*Text block:*
Obama wants a comprehensive bill that includes a path to citizenship for the 11 million illegal immigrants living in the country. Also on the table is DREAM Act legislation that would allow young illegal immigrants who came here as children to stay in the country and work or study.

Comments

January 6, 2013 at 12:04 pm
(1) Don Crocetti says:

While the policies associated with the collection of biographic information and biometrics, and the performance of pre- and post-entry background checks, need enhancement (broader application/standardization), Comprehensive Immigration Reform (CIR) should primarily focus on:
re-engineering our labor-based system to ensure employment-based visas are issued to those possessing the skills and experience needed in modern day America;
implementing E-Verify nationwide;
developing a rigorous employer compliance program aimed at encouraging compliance and penalizing willful violators;
requiring all foreign nationals lawfully in the U.S. to be issued a secure, government-issued identification and authorization card;
re-engineering the administrative removal process to enable the expeditious removal of those unlawfully present in the U.S. who do not fear persecution or are entitled to some form of statutory relief; and
developing a three-step legalization program aimed at enabling those who qualify (criteria to-be-determined) to first receive temporary residence; after a to-be-determined number of years and full compliance with established requirements, apply for permanent residence; and after five years and establishing eligibility, apply for naturalization.

*Dataset extract:*

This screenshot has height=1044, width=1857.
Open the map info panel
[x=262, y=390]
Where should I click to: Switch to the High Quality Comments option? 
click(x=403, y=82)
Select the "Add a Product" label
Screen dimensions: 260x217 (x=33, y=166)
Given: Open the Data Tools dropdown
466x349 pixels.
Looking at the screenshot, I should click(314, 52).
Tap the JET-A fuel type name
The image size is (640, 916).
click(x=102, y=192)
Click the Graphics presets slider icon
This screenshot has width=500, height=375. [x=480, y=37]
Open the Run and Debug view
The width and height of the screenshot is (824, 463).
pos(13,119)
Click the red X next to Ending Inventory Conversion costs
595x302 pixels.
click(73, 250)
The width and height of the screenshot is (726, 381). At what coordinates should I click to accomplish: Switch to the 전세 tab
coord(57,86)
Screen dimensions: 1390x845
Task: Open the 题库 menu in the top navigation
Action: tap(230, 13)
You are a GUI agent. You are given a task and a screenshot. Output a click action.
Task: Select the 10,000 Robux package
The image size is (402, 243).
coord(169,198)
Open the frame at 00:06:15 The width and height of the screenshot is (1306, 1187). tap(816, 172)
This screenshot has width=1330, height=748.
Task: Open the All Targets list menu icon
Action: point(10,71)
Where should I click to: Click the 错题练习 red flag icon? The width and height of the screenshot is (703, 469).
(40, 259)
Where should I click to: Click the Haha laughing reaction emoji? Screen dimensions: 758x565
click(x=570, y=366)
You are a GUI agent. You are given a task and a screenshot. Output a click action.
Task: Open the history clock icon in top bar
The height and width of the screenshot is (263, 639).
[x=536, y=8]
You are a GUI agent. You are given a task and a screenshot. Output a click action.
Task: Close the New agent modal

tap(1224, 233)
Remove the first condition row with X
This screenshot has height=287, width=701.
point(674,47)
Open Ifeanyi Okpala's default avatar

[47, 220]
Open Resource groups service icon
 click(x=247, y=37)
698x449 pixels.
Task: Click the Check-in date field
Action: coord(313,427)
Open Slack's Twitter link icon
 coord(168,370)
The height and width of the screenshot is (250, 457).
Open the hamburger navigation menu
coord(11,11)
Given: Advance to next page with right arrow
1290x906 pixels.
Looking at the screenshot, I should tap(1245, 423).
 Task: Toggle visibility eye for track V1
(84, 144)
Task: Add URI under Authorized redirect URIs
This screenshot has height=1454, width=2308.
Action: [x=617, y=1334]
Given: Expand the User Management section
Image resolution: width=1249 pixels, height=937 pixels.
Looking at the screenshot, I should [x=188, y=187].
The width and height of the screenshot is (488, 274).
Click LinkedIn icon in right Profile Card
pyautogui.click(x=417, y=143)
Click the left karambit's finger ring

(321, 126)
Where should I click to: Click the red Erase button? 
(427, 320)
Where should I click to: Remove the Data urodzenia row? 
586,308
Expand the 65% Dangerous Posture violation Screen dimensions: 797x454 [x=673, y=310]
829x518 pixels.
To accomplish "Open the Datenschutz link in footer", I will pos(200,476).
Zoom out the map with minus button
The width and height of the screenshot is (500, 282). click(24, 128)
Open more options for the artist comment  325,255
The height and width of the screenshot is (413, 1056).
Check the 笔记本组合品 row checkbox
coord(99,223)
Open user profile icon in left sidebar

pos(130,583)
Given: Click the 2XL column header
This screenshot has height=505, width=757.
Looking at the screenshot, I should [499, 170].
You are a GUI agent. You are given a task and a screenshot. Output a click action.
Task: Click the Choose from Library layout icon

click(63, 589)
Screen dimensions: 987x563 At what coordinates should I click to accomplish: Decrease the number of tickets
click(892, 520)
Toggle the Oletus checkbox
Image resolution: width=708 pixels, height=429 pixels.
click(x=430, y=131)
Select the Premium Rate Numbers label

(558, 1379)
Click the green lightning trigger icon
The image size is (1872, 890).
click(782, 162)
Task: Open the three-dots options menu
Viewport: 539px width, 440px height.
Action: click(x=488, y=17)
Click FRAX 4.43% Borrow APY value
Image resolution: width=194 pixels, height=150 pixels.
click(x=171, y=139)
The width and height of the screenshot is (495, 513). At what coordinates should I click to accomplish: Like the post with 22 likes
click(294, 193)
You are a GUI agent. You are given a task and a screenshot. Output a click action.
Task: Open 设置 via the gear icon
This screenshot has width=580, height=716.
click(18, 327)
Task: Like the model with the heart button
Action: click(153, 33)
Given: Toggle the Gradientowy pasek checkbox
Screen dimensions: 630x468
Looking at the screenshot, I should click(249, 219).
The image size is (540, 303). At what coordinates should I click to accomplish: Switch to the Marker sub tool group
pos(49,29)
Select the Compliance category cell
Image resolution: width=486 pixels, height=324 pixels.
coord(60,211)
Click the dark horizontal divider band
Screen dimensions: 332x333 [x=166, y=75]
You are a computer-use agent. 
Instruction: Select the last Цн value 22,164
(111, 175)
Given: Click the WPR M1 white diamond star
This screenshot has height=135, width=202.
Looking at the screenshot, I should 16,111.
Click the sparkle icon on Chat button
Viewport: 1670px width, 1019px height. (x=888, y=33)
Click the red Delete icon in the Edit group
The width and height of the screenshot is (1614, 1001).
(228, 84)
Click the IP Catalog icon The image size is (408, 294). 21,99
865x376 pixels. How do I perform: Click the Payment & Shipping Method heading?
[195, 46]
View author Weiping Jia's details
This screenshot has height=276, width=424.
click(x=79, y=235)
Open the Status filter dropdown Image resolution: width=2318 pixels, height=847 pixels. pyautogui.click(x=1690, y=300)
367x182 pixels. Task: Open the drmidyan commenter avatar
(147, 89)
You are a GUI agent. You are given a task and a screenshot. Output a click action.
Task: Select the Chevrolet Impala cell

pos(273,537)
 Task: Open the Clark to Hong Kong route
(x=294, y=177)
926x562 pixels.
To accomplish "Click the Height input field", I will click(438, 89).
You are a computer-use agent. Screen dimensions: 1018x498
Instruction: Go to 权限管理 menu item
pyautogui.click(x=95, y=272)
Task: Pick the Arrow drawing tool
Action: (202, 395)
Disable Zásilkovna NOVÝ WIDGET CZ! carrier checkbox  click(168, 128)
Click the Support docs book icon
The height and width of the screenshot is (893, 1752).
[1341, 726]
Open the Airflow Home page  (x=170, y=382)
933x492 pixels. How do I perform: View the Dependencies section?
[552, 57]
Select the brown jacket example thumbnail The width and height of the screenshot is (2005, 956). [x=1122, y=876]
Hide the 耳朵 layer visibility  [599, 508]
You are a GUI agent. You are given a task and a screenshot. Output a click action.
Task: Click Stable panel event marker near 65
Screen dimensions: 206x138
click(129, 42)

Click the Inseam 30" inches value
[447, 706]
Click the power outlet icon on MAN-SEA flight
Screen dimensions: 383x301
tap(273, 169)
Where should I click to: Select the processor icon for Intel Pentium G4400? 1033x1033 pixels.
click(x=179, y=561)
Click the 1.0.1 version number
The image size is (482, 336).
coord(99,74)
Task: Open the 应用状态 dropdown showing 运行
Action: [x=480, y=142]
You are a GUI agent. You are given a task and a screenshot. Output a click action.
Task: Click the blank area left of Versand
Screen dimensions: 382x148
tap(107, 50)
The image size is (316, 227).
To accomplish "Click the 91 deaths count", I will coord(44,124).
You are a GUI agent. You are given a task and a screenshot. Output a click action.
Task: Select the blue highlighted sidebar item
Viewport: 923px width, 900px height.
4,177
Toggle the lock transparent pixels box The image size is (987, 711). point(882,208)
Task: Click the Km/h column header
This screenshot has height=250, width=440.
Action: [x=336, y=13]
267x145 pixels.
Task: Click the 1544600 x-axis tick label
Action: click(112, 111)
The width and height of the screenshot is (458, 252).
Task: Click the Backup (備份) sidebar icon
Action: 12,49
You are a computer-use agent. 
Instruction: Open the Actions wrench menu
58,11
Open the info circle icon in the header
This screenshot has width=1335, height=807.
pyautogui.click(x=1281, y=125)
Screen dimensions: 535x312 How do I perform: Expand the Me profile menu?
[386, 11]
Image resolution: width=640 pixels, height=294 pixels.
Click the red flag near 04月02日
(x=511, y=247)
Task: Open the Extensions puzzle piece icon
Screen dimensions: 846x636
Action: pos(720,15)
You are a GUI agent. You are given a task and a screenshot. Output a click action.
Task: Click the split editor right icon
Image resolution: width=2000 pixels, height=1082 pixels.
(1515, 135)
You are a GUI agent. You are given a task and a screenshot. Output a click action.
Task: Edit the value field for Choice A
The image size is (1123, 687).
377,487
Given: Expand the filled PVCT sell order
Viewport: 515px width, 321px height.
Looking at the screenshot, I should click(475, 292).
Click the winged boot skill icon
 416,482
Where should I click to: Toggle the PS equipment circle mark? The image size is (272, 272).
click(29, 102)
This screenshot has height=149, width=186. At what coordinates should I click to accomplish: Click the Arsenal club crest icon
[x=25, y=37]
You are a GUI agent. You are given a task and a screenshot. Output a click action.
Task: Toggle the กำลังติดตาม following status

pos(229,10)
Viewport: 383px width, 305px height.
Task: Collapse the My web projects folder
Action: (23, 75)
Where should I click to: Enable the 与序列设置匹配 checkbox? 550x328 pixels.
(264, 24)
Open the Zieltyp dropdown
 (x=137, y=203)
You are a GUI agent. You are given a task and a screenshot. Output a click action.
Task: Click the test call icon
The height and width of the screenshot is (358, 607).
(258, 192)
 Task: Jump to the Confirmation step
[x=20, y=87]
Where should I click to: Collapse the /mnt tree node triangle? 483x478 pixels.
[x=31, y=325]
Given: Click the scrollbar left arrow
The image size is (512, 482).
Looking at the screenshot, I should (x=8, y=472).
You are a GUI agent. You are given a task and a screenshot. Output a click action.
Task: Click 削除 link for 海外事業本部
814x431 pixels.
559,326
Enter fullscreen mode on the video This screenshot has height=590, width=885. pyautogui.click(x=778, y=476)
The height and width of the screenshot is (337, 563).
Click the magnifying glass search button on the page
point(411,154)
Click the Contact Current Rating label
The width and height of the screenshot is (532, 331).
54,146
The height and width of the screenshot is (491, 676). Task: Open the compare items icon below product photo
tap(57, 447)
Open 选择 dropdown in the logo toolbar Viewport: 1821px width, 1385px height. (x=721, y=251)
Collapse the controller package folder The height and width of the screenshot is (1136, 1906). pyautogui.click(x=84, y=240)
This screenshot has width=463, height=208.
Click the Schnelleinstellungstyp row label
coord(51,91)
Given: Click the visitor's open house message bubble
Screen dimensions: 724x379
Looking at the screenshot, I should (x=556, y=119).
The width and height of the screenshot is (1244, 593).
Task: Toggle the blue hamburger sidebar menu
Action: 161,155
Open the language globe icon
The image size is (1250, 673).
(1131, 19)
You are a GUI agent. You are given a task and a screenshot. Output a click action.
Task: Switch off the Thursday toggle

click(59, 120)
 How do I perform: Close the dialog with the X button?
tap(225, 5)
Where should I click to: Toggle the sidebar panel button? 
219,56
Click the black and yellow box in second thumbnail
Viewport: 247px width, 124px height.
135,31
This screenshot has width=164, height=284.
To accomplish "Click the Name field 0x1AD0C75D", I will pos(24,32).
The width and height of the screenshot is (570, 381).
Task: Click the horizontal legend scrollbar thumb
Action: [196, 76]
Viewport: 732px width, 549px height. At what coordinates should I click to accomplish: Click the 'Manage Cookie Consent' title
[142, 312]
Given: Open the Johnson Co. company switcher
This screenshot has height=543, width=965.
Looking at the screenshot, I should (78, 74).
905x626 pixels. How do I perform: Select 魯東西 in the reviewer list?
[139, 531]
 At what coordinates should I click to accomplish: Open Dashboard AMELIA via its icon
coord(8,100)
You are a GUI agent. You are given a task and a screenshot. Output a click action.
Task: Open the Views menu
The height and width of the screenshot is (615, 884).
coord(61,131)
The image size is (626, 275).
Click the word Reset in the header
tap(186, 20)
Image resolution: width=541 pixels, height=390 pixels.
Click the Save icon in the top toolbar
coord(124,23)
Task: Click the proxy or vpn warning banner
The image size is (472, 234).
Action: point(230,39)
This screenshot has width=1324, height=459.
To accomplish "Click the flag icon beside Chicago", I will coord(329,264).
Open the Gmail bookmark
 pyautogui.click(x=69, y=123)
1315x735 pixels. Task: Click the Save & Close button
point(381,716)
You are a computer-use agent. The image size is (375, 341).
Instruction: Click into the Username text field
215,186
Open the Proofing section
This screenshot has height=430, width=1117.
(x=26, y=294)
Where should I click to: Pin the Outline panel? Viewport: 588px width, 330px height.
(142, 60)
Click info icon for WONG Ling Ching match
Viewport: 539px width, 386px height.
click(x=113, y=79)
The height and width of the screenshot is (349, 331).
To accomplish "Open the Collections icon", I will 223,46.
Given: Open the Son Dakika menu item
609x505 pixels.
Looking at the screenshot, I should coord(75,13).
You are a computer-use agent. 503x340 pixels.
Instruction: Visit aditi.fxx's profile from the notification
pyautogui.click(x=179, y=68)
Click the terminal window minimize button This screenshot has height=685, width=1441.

*To be done:*
1. In the immigration reform text, what does the commenter say should be implemented nationwide?
2. Write a continuation of the immigration reform text, starting after its last sentence.
The records have nothing to do with the immigration reform text.

*Results by task:*
1. E-Verify.

2.
Needless to say, the development of CIR needs to be done in a bi-partisan manner from start-to-finish. Meaningful reform will not happen with party-driven (partisan) legislation. It is simply too complex and sensitive, and must contain a balance of benefits and enforcement.

January 8, 2013 at 7:05 pm
(2) Joe says:

Also included in the comprehensive reform should be waiver re-form. I am a U.S. citizen and my wife is banned from re-entering the U.S. for 10 years. This has torn my family apart. My wife was not a criminal

January 13, 2013 at 5:06 pm
(3) Don says:

There are hardship-based waivers available. Suggest you seek the services of an immigration lawyer.